Anne Linn, health advisor to the senior community of the president’s malaria initiative led by Usaid who was fired in the agency’s agitation, said that as the contractors were allowed to go and the direct employees were put on permission “Essentially all Malaria’s work stopped at that time.” This has caused anxiety and concern as the rainy season approaches in some regions, since countries have not had time to develop an support plan and pregnant women desperately need attention, he said.

Linn said his initiative receives networks, medications and more to clinics and facilities. Without their work, these facilities will probably run out of supplies, which is particularly worrying in areas such as the Democratic Republic of the Congo, where the initiative covers much of the region. According to centers for disease control and prevention, pregnant women are three times more likely to develop a serious illness than non -pregnant women who acquire malaria in the same geographical area.

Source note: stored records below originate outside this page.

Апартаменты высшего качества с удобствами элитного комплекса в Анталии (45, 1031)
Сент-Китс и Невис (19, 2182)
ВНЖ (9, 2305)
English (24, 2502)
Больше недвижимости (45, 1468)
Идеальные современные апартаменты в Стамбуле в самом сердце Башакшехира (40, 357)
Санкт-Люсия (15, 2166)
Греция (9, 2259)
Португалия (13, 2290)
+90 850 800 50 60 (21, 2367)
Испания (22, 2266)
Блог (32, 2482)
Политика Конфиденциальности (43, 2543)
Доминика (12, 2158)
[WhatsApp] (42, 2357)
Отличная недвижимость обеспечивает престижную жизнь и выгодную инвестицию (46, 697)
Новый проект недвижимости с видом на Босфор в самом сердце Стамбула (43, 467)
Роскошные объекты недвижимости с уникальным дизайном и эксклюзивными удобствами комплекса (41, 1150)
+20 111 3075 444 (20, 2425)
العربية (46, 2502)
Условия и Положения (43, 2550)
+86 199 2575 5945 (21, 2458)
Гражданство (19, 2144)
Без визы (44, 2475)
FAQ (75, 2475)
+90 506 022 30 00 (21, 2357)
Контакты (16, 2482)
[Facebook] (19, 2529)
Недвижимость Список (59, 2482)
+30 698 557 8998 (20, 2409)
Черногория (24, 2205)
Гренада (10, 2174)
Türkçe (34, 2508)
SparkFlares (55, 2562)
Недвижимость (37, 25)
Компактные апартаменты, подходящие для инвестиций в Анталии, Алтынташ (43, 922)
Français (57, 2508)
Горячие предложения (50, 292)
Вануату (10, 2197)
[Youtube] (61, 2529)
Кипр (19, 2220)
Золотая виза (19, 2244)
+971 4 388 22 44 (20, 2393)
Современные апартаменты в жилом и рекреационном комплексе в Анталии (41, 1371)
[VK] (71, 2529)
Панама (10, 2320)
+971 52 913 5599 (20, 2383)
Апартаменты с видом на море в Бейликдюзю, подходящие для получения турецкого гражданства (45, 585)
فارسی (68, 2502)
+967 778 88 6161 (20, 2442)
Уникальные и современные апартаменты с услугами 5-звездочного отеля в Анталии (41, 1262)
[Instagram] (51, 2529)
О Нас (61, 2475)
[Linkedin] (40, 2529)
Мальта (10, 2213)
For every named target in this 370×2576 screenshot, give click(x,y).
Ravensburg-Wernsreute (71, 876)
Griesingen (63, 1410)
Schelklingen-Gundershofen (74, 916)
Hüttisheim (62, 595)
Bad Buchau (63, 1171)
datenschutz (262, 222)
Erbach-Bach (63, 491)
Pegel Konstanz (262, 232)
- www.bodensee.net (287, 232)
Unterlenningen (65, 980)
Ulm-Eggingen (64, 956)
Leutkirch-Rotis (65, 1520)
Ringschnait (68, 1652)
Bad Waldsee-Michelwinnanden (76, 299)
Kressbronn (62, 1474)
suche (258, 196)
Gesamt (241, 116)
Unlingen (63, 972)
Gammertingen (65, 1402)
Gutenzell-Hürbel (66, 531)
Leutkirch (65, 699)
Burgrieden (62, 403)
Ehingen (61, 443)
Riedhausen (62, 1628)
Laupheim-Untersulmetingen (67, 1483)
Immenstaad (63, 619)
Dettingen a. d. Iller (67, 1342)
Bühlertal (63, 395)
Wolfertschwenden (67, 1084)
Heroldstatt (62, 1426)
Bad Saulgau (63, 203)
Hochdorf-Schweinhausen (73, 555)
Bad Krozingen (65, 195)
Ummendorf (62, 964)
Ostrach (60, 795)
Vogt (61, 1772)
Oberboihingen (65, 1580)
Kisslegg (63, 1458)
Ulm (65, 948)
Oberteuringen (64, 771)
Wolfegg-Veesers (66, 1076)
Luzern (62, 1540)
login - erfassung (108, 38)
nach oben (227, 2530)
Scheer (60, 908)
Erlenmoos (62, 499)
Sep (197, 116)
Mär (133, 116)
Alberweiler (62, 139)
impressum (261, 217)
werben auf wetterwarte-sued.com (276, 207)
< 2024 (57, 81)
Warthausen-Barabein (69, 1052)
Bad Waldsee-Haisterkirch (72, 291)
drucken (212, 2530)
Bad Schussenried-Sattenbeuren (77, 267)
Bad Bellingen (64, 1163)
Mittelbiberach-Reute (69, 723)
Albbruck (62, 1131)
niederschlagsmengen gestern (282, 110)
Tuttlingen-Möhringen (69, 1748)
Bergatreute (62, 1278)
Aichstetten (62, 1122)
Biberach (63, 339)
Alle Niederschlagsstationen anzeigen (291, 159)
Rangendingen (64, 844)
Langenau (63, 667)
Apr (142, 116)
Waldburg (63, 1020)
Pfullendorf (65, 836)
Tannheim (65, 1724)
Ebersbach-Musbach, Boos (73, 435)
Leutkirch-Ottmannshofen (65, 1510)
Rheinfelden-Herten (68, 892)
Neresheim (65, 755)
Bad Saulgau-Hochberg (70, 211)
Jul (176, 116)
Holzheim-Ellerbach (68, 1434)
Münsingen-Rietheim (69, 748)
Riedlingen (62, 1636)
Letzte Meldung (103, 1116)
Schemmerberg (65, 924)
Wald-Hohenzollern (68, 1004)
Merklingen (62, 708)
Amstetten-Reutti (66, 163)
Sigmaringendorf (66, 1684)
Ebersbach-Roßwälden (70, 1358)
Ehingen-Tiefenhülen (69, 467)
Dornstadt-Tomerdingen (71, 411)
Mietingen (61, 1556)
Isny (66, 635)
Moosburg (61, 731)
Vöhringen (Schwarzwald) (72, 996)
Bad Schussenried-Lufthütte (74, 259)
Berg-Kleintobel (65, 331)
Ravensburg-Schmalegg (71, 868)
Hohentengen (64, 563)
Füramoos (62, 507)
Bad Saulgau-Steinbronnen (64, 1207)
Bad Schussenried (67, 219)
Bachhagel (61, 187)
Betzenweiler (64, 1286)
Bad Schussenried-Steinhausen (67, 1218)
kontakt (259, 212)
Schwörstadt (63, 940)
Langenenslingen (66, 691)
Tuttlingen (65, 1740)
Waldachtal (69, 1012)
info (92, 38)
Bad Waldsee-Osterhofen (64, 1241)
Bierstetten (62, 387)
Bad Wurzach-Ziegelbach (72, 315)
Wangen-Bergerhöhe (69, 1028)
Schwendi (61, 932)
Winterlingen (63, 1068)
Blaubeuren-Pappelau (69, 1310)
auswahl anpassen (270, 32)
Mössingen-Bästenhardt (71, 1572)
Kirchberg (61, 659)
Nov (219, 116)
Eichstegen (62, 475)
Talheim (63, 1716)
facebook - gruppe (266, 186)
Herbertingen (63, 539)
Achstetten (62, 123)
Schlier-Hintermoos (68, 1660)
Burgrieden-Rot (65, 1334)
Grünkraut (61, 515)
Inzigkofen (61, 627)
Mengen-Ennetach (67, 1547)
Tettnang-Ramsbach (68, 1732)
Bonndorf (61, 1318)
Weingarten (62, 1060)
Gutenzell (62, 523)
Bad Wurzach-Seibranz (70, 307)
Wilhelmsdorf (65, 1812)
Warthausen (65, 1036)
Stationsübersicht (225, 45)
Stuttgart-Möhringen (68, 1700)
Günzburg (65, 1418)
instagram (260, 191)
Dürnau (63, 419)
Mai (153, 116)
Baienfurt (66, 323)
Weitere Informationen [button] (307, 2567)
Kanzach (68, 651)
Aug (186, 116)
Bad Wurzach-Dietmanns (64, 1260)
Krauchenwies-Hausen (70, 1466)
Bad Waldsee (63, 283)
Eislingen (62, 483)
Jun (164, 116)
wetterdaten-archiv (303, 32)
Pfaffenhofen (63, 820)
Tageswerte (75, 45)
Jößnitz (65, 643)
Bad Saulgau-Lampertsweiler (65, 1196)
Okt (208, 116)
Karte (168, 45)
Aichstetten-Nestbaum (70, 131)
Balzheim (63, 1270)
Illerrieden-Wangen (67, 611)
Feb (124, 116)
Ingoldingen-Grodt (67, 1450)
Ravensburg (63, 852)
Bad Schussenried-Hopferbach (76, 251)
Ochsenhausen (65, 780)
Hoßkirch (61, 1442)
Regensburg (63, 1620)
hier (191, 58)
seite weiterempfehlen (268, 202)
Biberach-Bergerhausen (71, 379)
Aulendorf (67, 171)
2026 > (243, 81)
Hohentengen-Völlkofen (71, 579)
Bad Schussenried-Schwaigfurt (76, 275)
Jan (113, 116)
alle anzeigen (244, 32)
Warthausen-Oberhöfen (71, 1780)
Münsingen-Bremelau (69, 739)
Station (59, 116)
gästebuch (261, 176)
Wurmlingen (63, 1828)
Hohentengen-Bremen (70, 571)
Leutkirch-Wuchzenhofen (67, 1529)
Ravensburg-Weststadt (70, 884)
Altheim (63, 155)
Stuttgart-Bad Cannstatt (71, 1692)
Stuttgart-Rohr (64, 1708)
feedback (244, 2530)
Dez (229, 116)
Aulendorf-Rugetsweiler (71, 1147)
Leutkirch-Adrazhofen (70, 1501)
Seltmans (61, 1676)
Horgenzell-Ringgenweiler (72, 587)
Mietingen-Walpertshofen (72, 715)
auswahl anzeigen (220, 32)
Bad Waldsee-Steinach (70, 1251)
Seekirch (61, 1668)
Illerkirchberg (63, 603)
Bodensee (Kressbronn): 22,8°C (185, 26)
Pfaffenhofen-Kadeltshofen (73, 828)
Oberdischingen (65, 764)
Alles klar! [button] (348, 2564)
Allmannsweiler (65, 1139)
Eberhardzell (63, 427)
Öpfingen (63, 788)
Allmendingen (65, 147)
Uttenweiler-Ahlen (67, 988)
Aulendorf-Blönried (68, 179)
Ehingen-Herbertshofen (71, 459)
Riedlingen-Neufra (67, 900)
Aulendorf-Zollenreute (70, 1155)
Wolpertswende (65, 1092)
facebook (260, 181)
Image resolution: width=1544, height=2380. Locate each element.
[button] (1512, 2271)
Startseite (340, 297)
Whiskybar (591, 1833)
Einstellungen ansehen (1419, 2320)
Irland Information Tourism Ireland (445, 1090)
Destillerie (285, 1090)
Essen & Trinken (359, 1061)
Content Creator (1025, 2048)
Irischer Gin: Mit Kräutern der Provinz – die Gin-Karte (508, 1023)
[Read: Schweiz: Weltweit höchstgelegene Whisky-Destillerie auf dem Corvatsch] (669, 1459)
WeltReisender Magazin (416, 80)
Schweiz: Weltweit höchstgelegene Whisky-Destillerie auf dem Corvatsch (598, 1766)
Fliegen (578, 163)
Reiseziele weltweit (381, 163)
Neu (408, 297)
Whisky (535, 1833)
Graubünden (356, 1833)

“Imagine, a woman who goes to her clinic and hoped to obtain a network because she is pregnant, if it is a network caused by USAID funds, so that is not happening,” Linn said about clinics that run the risk of running out of supplies.

A person has a seasonal chemoprection tablet of malaria (SMC).
A person owns a seal malaria chemoprection tablet received at the Koubri Health Center, southeast of the capital of Burkina Faso, Ouagaduguu, in 2019.Olympia de Maismont / AFP through the Getty Images file

Rose Zulliger, who also works at the PMI as a technical advisor to the Senior malaria, said that the work of the initiative covers 27 countries of sub -Saharan Africa, along with three programs in the subregion of Mekong of Asia. He has been involved in preventive treatments for 5 million pregnant women in a given year. And last year he provided seasonal antipalúdico medications preventive to 14 million children. Now, the measures sensitive to time such as spraying houses with insecticide, which is generally scheduled to start before the rainy seasons, have been eliminated. In Uganda, for example, the National Malaria Control Program has stopped the insecticide of spraying, said the head of the Dr. Jimmy Opigo program.

“A pregnant woman or a mother with her young son who is sick will arrive at the health centers and will not be properly tested, they will not be treated,” Zultiger said about some clinics in sub -Saharan Africa.

The growing gender gap threatens to have important geopolitical implications, said a former USAID official, who requested anonymity for fear of reprisals. In Western Africa, for example, terrorist activity has increased for some time, while the region has simultaneously had some of the lowest contraceptive use rates and the highest maternal mortality rates. The combination of population growth and instability will only contribute to these terrorist threats, he said.

“Now, getting the Usaid resources from that region means that there will be less, less support for peace builders at the community level that are trying to help reject instability and terrorist threat in their communities,” said the former official . .

And these problems finally affect Americans nationwide, he said.

Improvised housing.
A temporary house built with the help of Usaid in La Lima, Honduras, in 2022.Orlando Sierra / AFP through the Getty Images file

“When women and girls do not have equal rights, they do not have the opportunities to go to school, access medical care, to go to work, their societies are worse for it,” said the official. “Their societies are less healthy, they are less prosperous. … that contributes to a greater risk of disease outbreaks that will come and potentially spread throughout the world, even to the United States. “

But in the midst of developments that change rapidly throughout the federal government, Linn said it is still essential to continue advocating these services.

“We can still act,” he said. “It’s not too late.”